> _Data for processing_:
*** Block opens ***
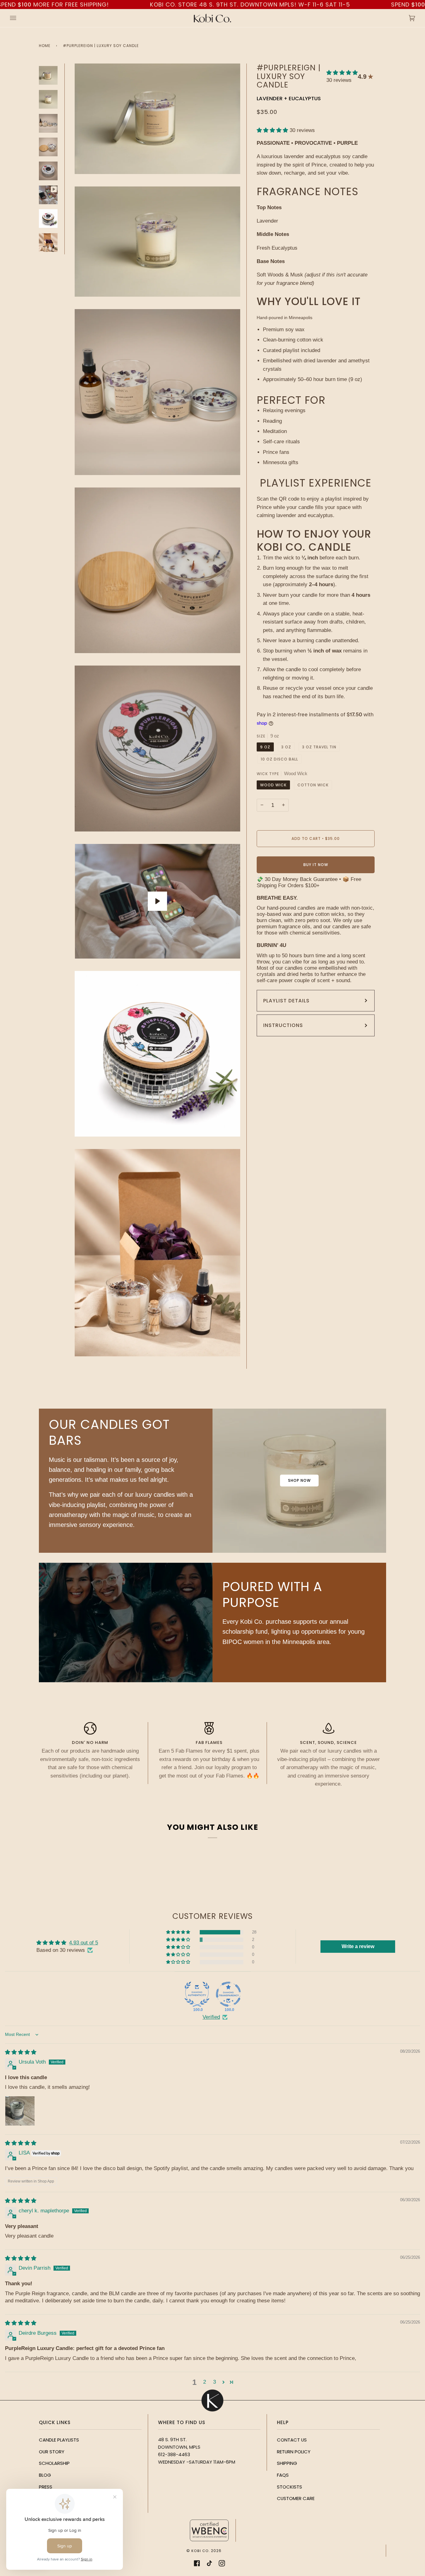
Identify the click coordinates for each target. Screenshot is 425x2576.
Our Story (51, 2451)
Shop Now (299, 1480)
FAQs (283, 2475)
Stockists (289, 2487)
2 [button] (204, 2382)
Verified (211, 2017)
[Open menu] (19, 18)
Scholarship (54, 2463)
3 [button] (214, 2382)
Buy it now (315, 864)
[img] (20, 2052)
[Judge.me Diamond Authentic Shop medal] (196, 1994)
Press (45, 2487)
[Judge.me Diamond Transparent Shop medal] (228, 1994)
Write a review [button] (358, 1946)
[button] (342, 73)
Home (44, 45)
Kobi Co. (200, 2551)
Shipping (287, 2463)
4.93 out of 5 (83, 1943)
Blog (45, 2475)
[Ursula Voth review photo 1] (20, 2111)
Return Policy (294, 2451)
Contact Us (292, 2440)
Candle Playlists (59, 2440)
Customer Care (296, 2498)
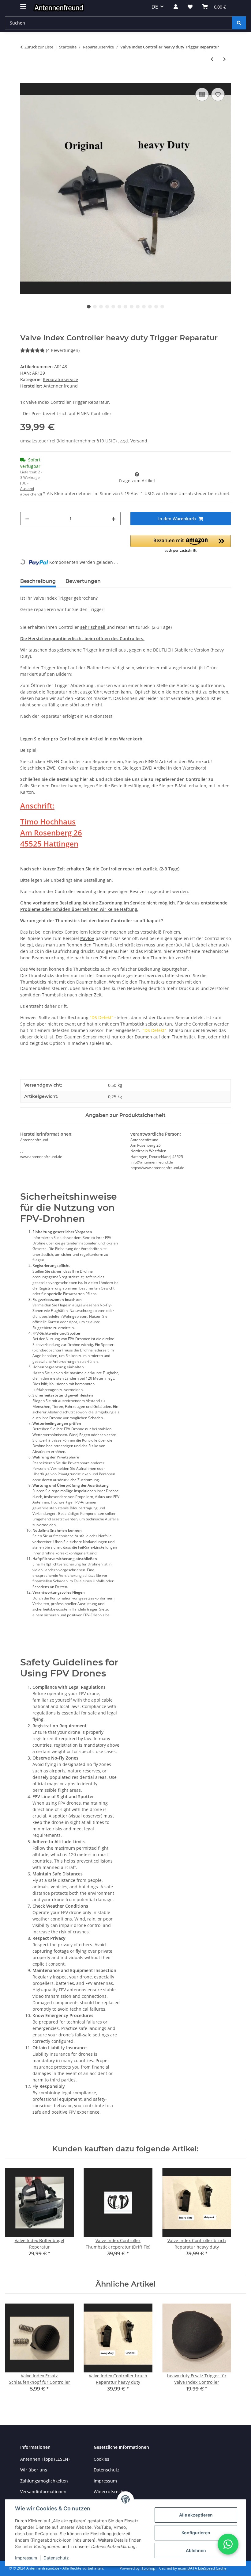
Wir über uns (33, 2470)
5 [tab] (113, 306)
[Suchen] (239, 22)
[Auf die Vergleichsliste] (202, 94)
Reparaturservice (60, 379)
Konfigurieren (196, 2532)
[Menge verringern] (27, 518)
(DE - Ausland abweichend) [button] (31, 488)
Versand (138, 441)
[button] (176, 7)
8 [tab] (131, 306)
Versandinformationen (43, 2491)
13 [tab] (162, 306)
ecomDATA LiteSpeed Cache (202, 2568)
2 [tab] (95, 306)
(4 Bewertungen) (63, 350)
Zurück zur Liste (38, 47)
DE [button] (155, 6)
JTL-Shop (148, 2568)
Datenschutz (56, 2557)
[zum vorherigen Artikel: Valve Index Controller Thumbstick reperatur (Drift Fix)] (212, 59)
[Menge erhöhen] (113, 518)
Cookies (101, 2459)
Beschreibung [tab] (38, 581)
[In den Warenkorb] (25, 79)
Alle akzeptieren (196, 2514)
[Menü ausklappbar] (23, 4)
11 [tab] (150, 306)
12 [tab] (156, 306)
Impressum (26, 2557)
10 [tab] (144, 306)
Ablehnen (196, 2550)
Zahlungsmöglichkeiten (44, 2481)
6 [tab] (119, 306)
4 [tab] (107, 306)
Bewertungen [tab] (83, 581)
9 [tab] (138, 306)
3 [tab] (101, 306)
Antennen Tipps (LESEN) (44, 2459)
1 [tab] (89, 306)
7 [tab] (125, 306)
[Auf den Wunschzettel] (218, 94)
*** Block closes ***
> _What the exercise asks_: Give again only the lines of the material above that run from the one with "Datenschutz (56, 2557)" through the end, both included, exactly as they appear.

> _Task output_:
Datenschutz (56, 2557)
[zum vorherigen Artikel: Valve Index Controller Thumbstick reperatur (Drift Fix)] (212, 59)
[Menge erhöhen] (113, 518)
Cookies (101, 2459)
Beschreibung [tab] (38, 581)
[In den Warenkorb] (25, 79)
Alle akzeptieren (196, 2514)
[Menü ausklappbar] (23, 4)
11 [tab] (150, 306)
12 [tab] (156, 306)
Impressum (26, 2557)
10 [tab] (144, 306)
Ablehnen (196, 2550)
Zahlungsmöglichkeiten (44, 2481)
6 [tab] (119, 306)
4 [tab] (107, 306)
Bewertungen [tab] (83, 581)
9 [tab] (138, 306)
3 [tab] (101, 306)
Antennen Tipps (LESEN) (44, 2459)
1 [tab] (89, 306)
7 [tab] (125, 306)
[Auf den Wunschzettel] (218, 94)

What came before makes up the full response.